Question

Let $ABCD$ be a square of side of unit length. Let a circle $C_1$ centered at $A$ with unit radius is drawn. Another circle $C_2$ which touches $C_1$ and the lines $AD$ and $AB$ are tangent to it, is also drawn.
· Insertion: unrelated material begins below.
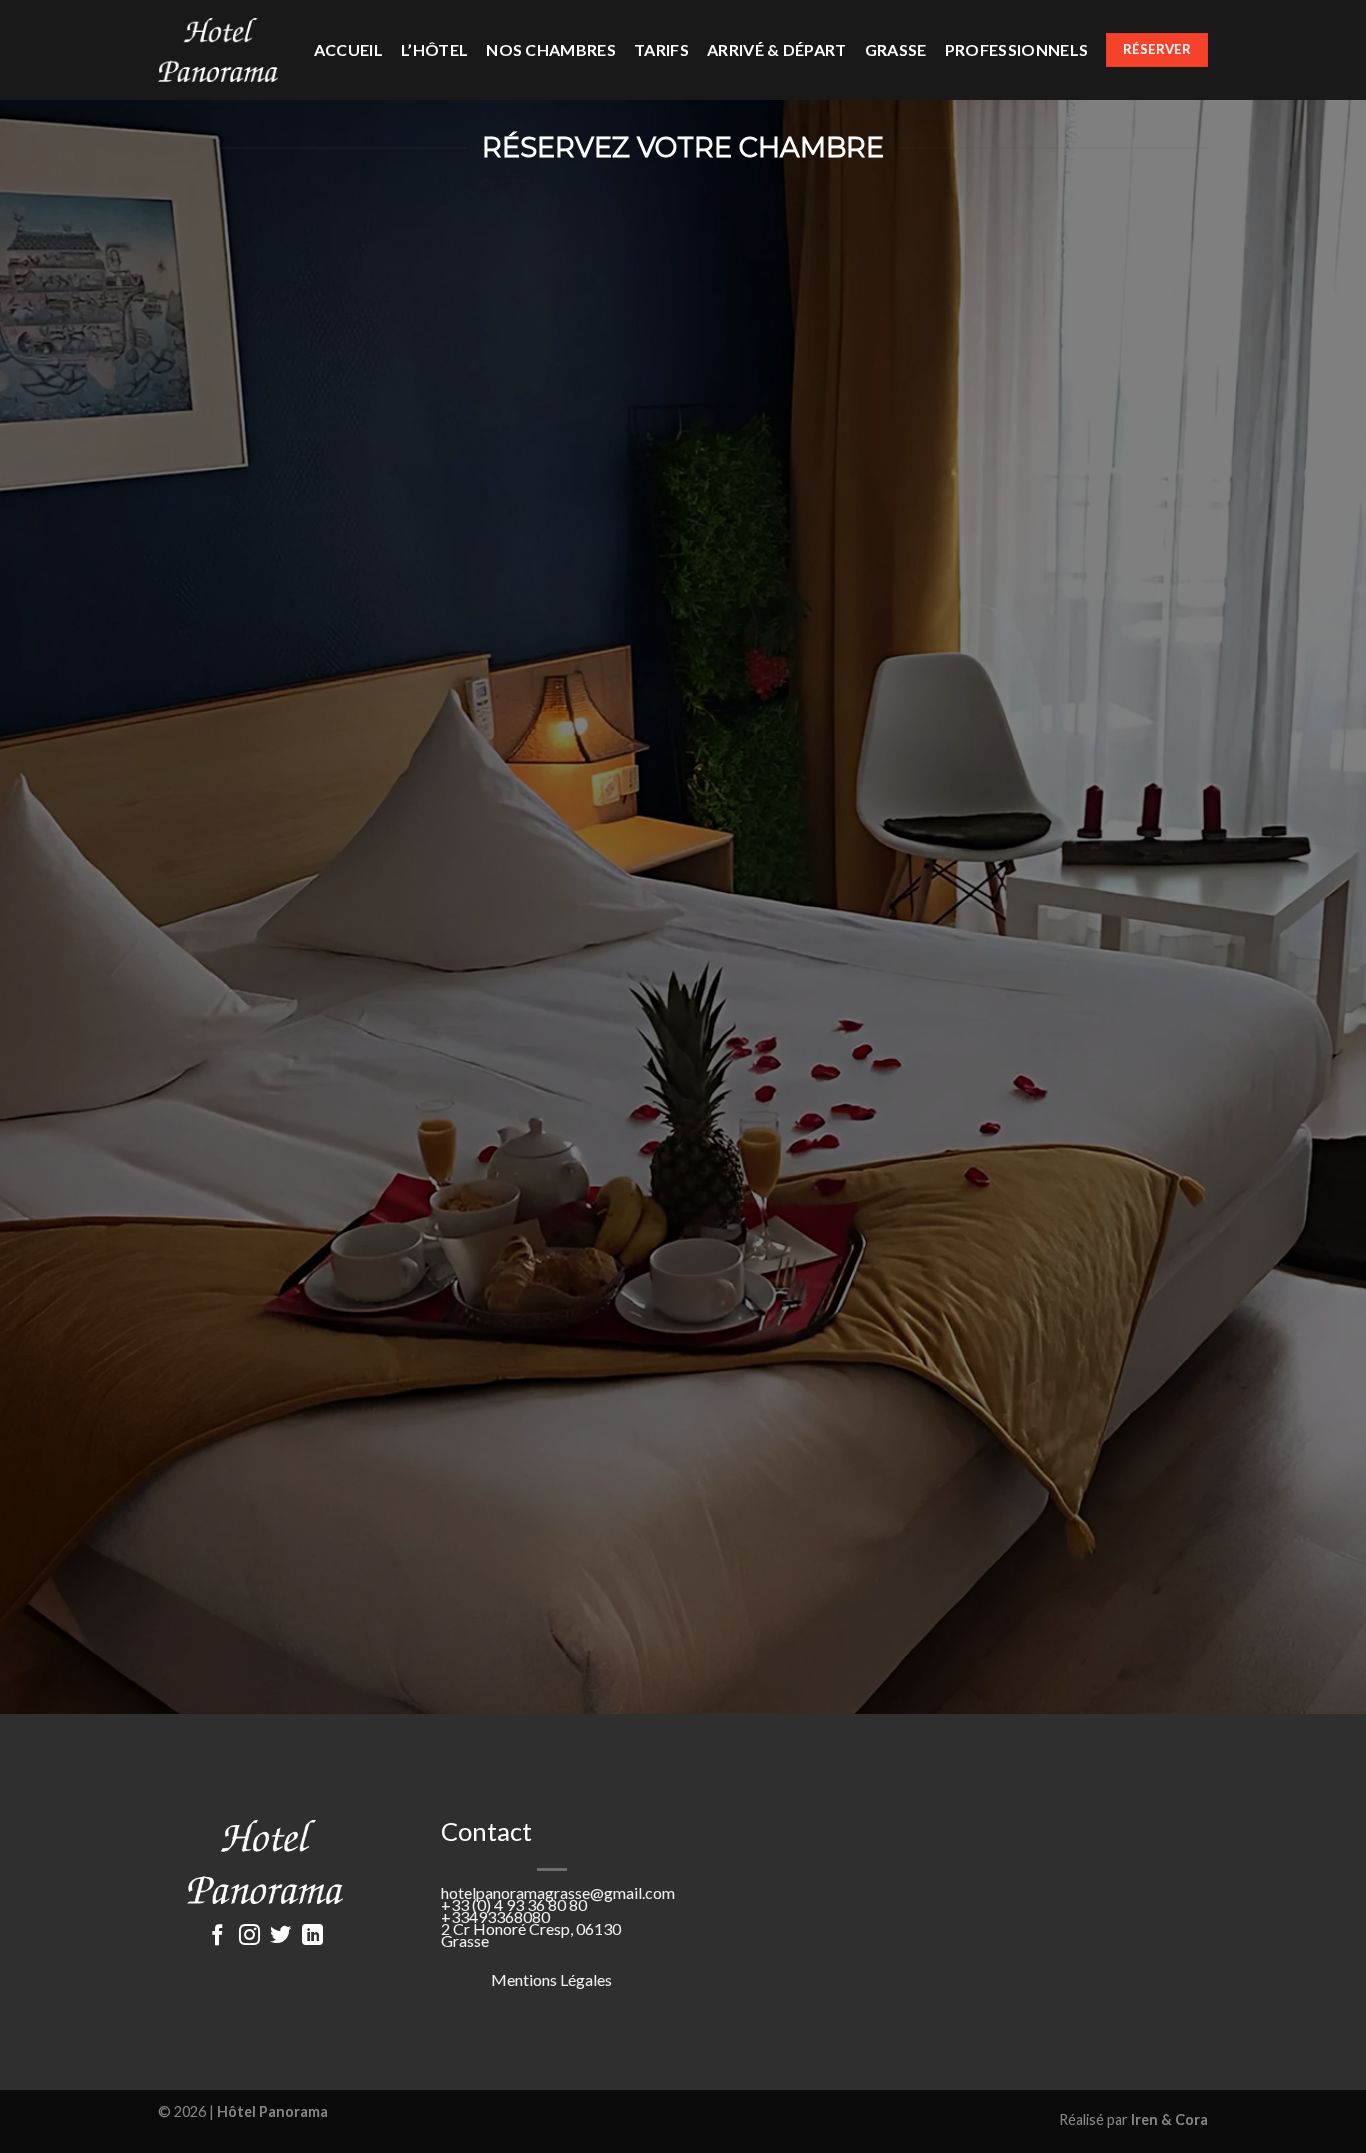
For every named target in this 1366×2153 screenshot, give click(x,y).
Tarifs (661, 49)
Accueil (348, 49)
Let a tangent line from the point $C$ to the circle $C_2$ meet the side $AB$ at $E$. If the length of $EB$ is $\alpha +\sqrt{3}\beta$, where $\alpha ,\beta$ are integers, then $\alpha +\beta$ is equal to

Answer 1

Answer: 1

Here $AO+OD=1$ or $(\sqrt{2}+1)r=1$
$\Rightarrow r=\sqrt{2-1}$
equation of circle $(x-r{)}^2+(y-r{)}^2=r^2$
Equation of $CE$
$y-1=m(x-1)$
$mx-y+1-M=0$
It is tangent to circle
$\therefore \left|\frac{mr-r+1-m}{\sqrt{m^2+1}}\right|=r$
$\left|\frac{(m-1)r+1-m}{\sqrt{m^2+1}}\right|=r$
$\frac{(m-1{)}^2(r-1{)}^2}{m^2+1}=r^2$
Put $r=\sqrt{2}-1$
On solving $m=2-\sqrt{3},2+\sqrt{3}$
Taking greater slope of $CE$ as $2+\sqrt{3}$
$y-1=(2+\sqrt{3})(x-1)$
Put $y=0$
$-1=(2+\sqrt{3})(x-1)$
$\frac{-1}{2+\sqrt{3}}\times \left(\frac{2-\sqrt{3}}{2-\sqrt{3}}\right)=x-1$
$x-1=\sqrt{3}-1$
$EB=1-x=1-(\sqrt{3}-1)$
$EB=2-\sqrt{3}$